● **EXERCISE DESCRIPTION**
Which lines in the data below contain the string "agent"? Show each one.

Stored records:
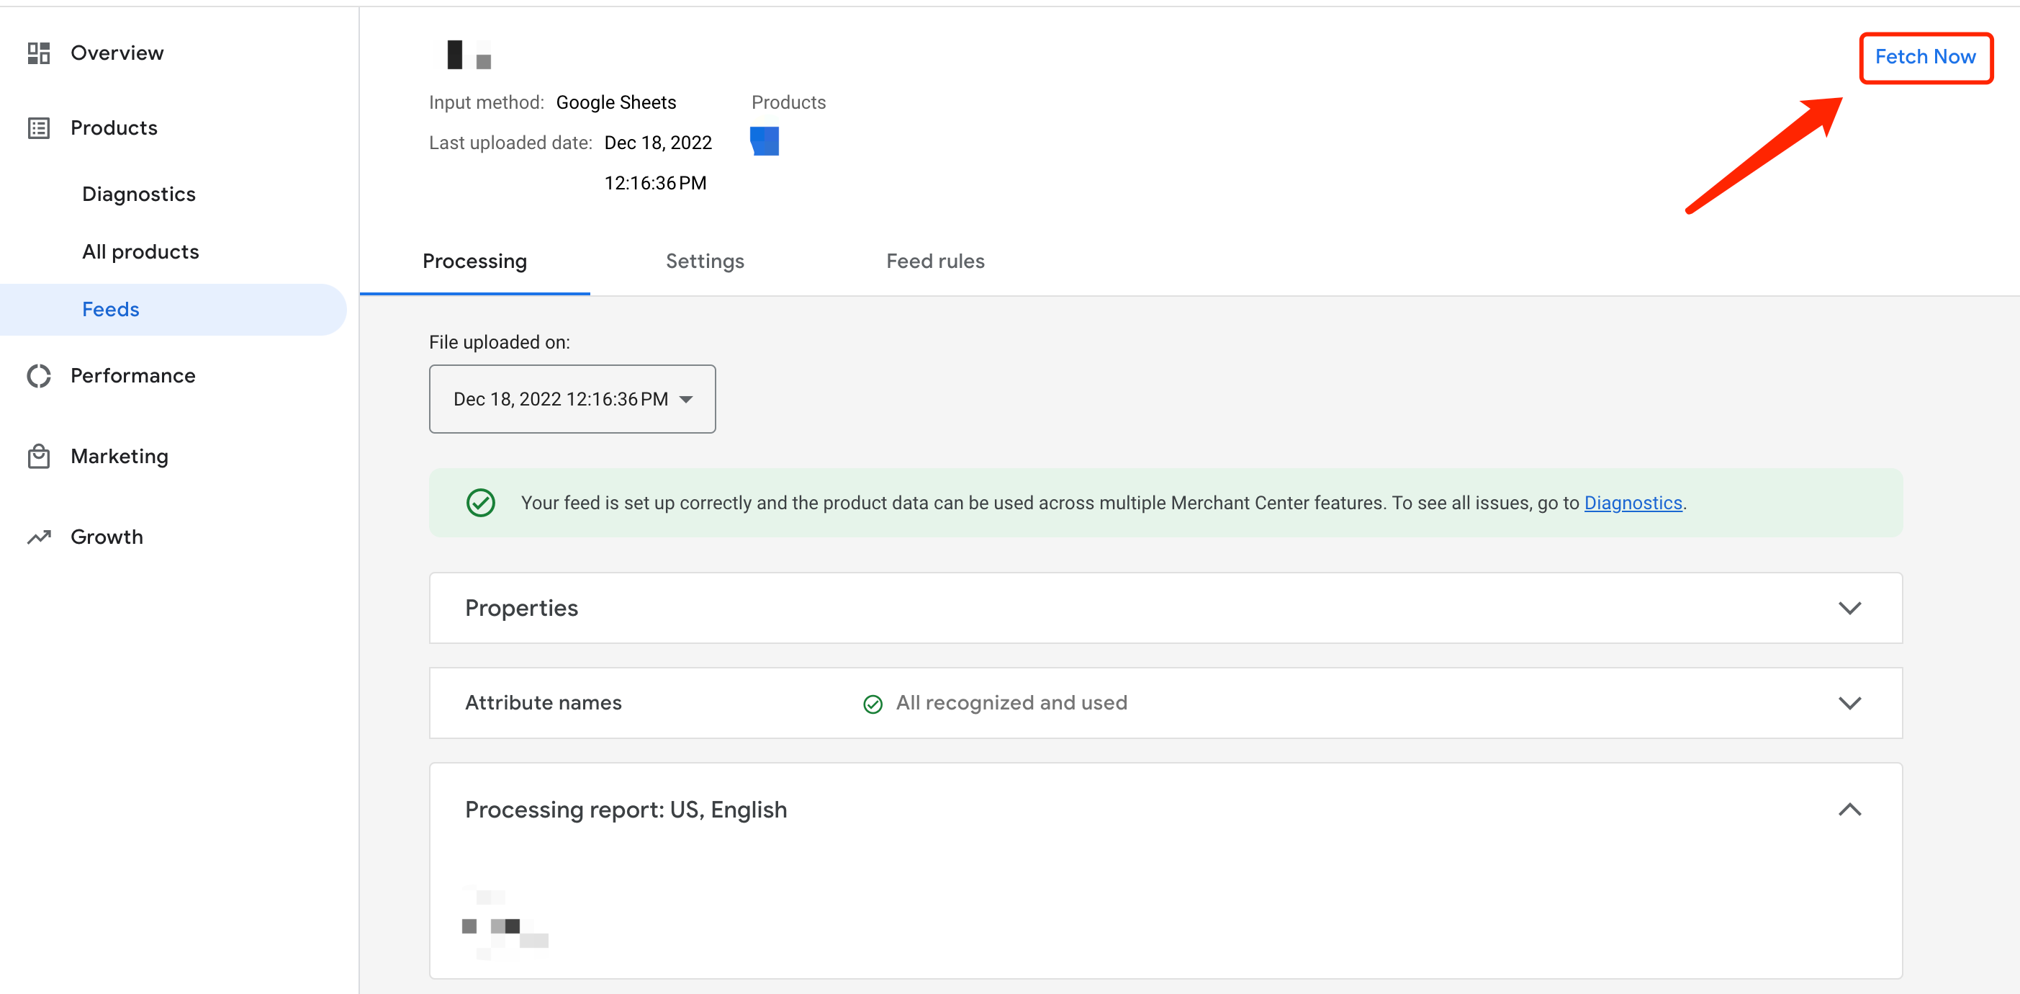Expand the Properties section chevron
The image size is (2020, 994).
pos(1849,608)
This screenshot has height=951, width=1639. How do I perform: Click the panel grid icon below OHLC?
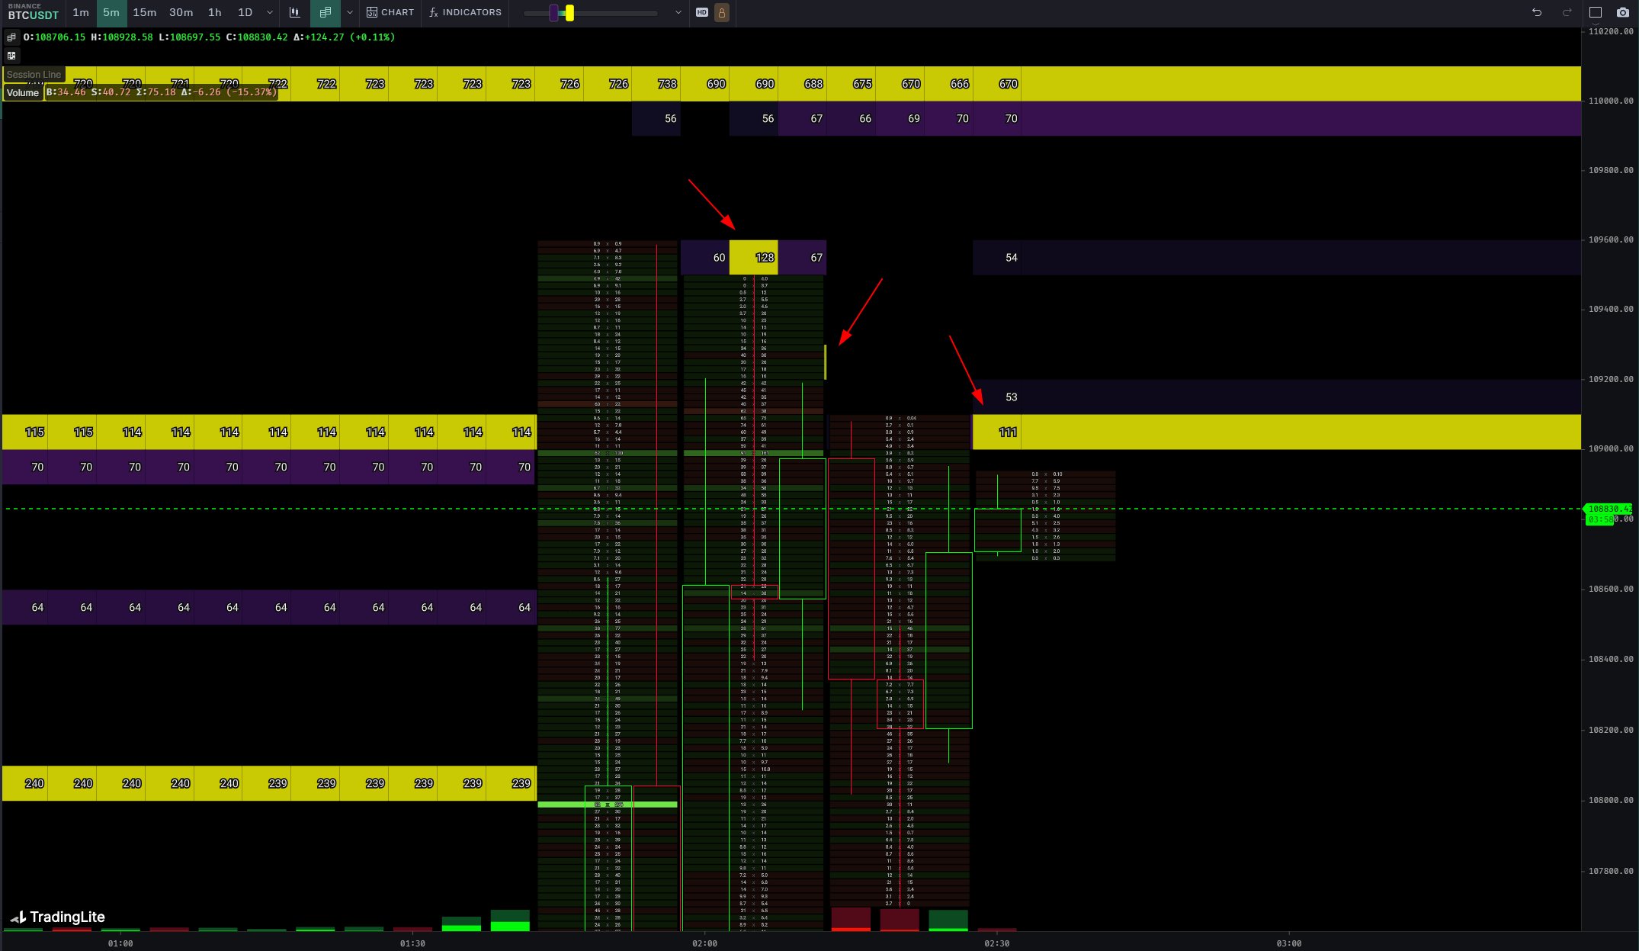pyautogui.click(x=11, y=56)
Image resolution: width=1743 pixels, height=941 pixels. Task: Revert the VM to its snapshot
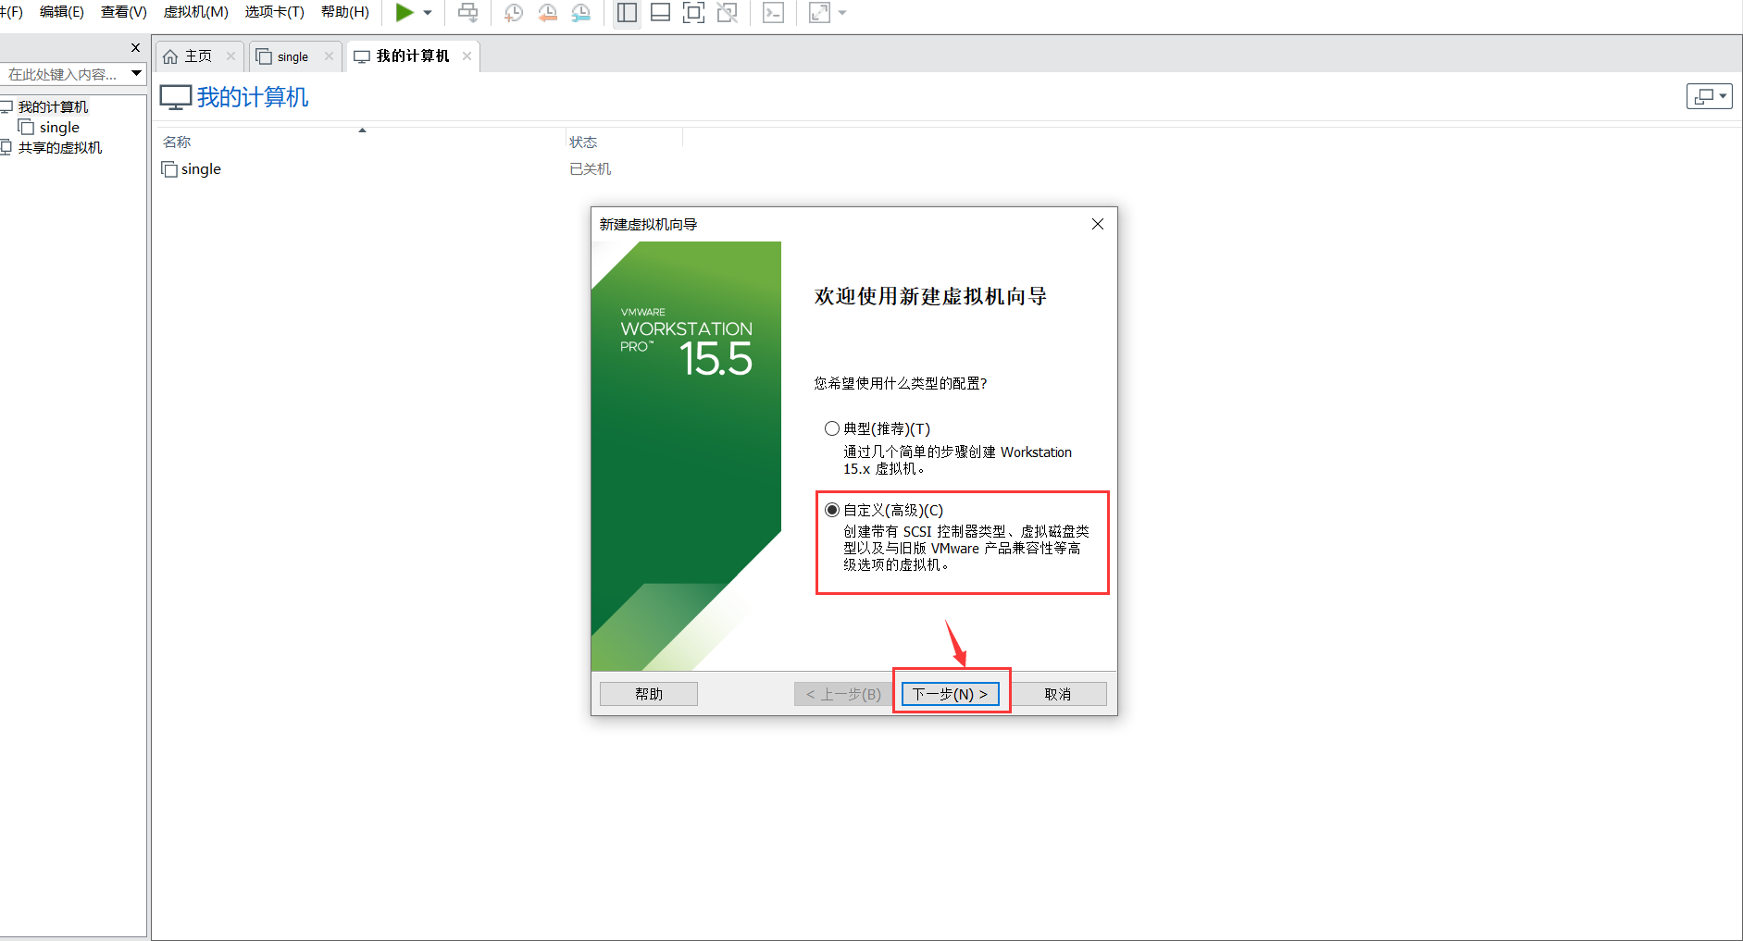[547, 12]
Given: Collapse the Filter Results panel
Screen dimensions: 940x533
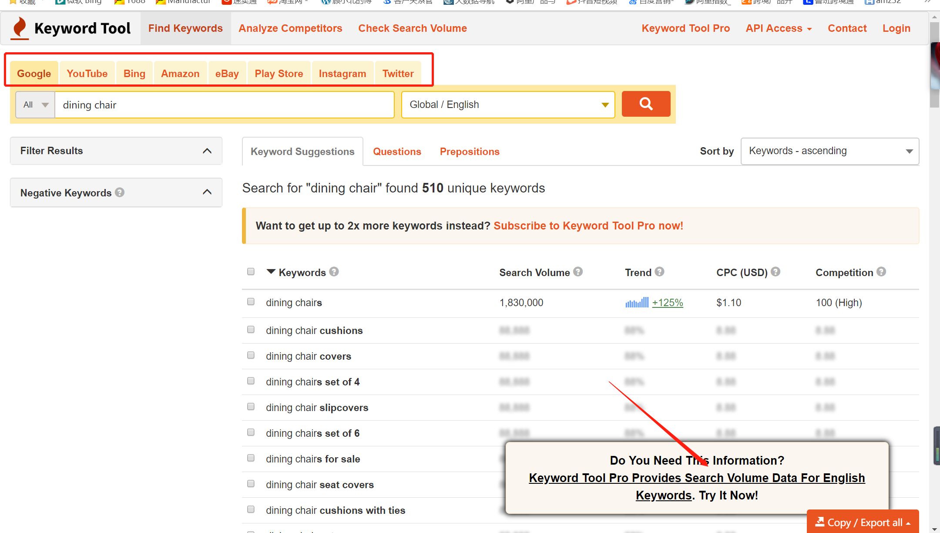Looking at the screenshot, I should point(207,151).
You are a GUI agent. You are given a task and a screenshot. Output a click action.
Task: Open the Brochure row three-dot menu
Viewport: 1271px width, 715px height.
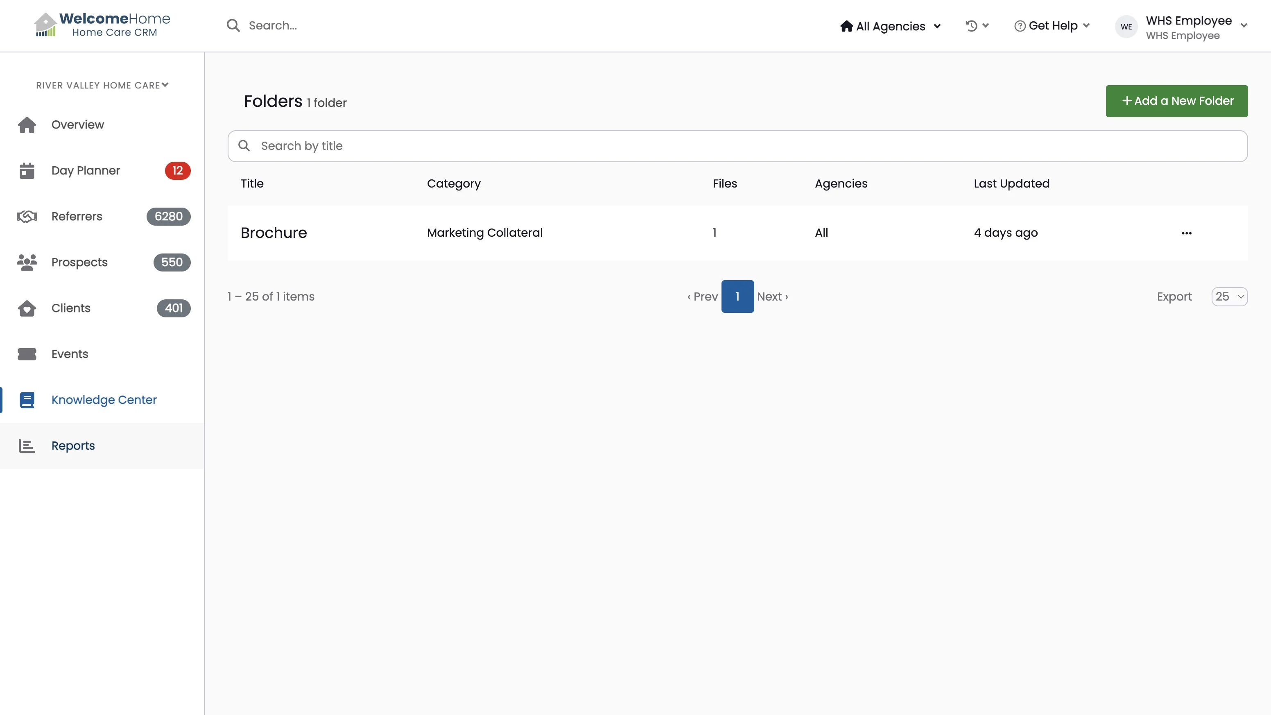1186,233
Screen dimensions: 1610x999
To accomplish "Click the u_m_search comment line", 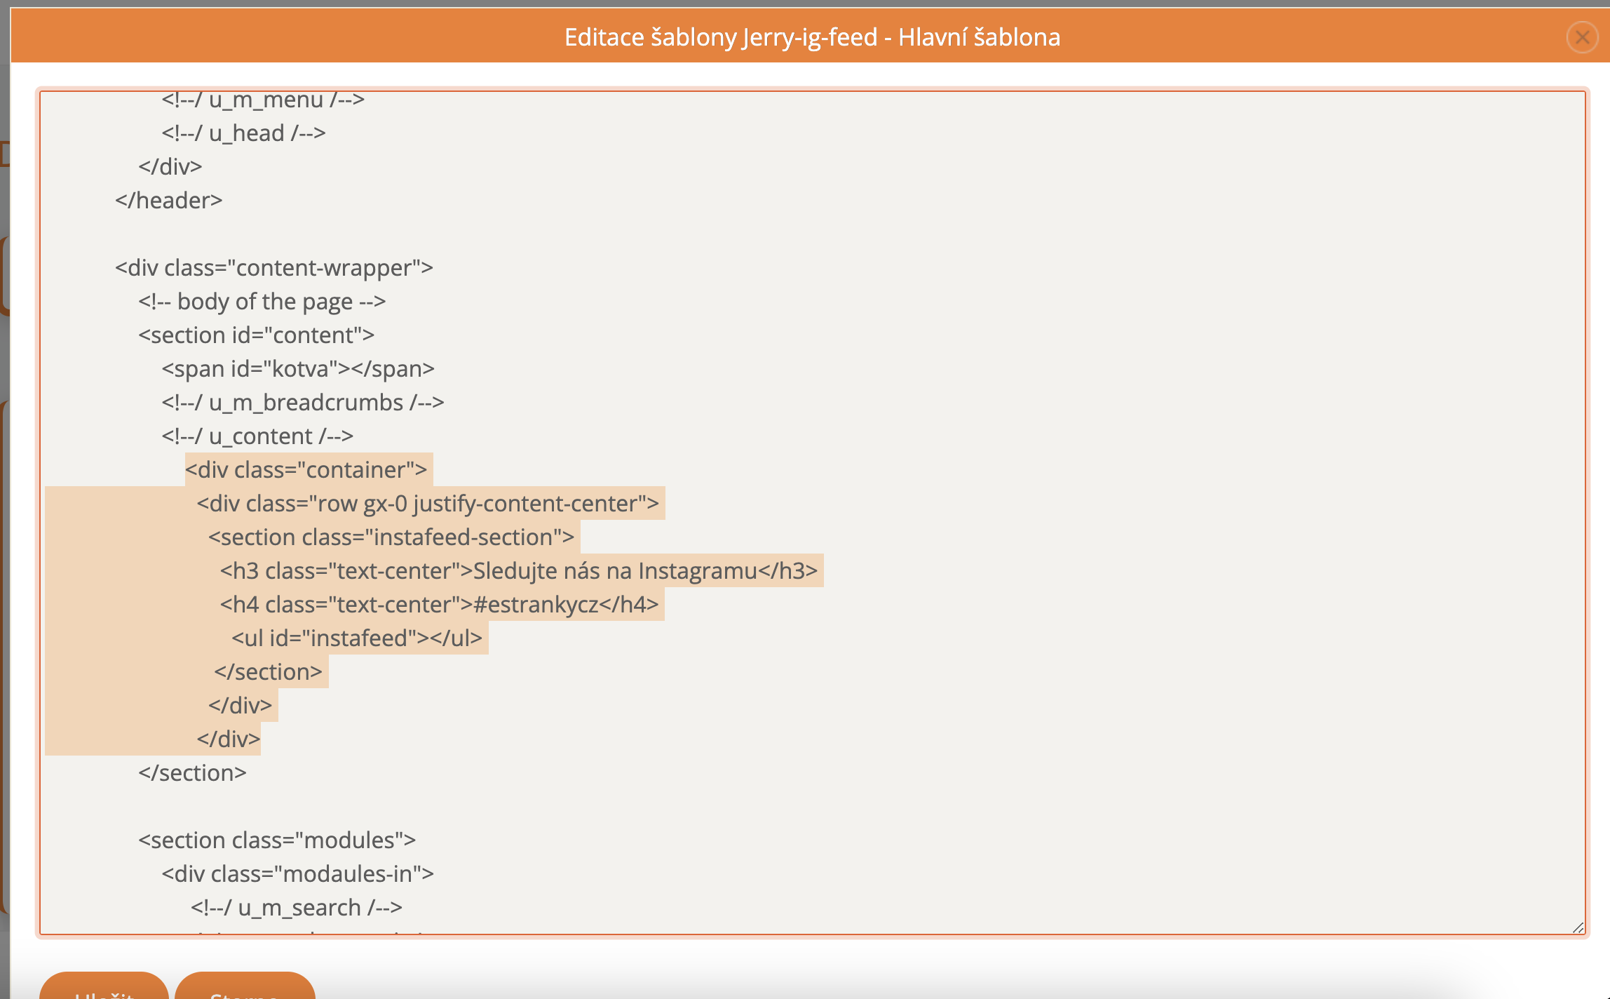I will (x=296, y=908).
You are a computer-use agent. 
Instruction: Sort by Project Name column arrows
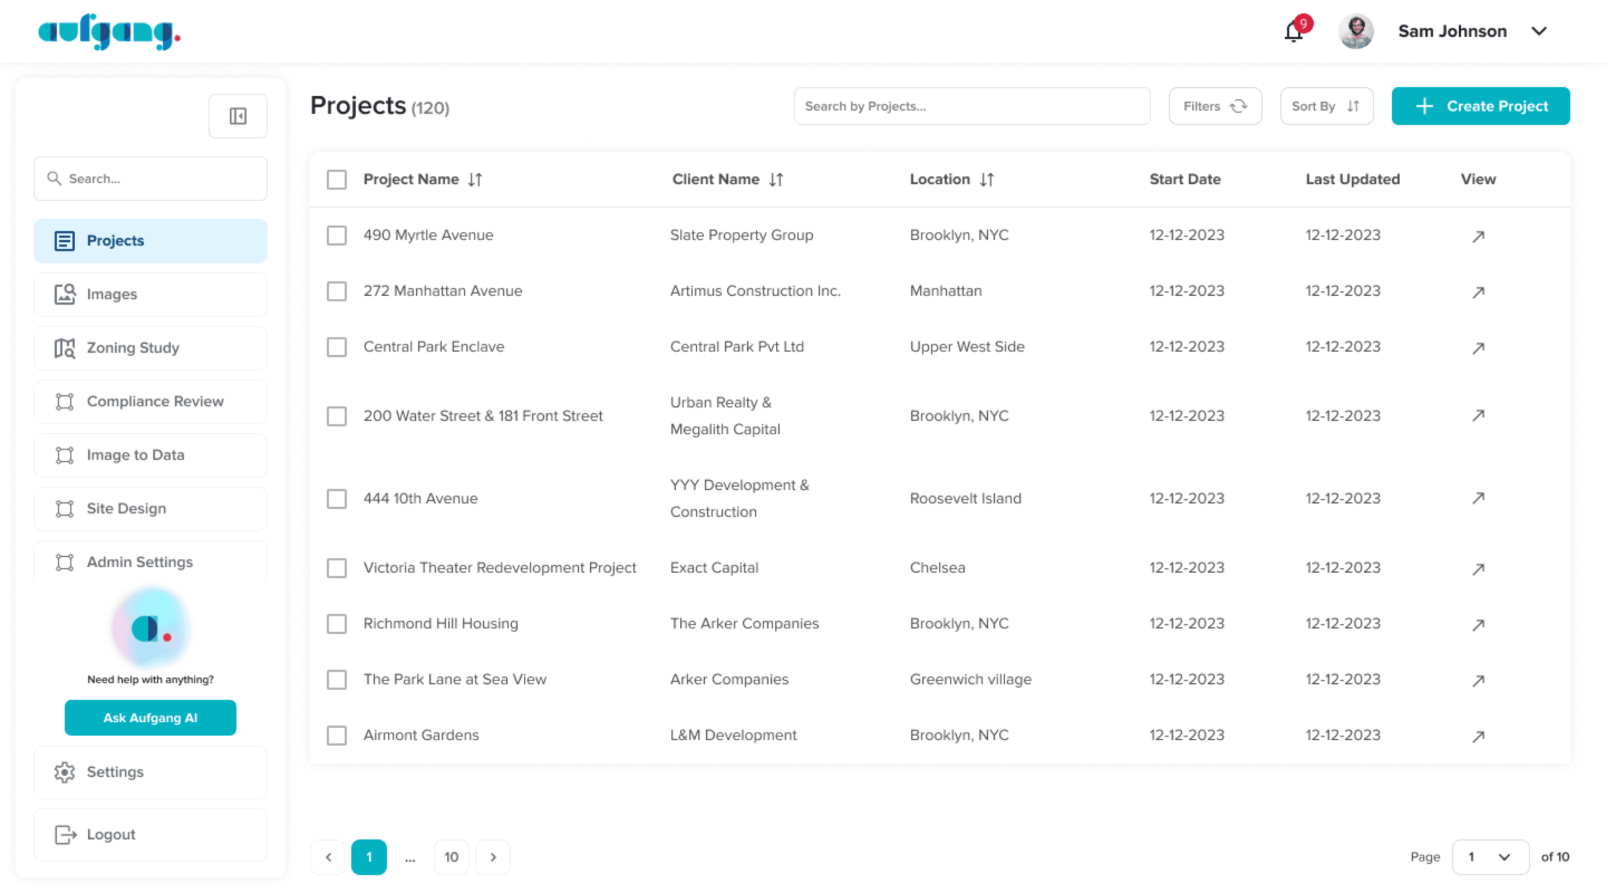(x=475, y=180)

● **ANSWER TO THIS TASK**
You are a GUI agent. You are given a task and a screenshot. Output a click action.
You are a computer-use agent. 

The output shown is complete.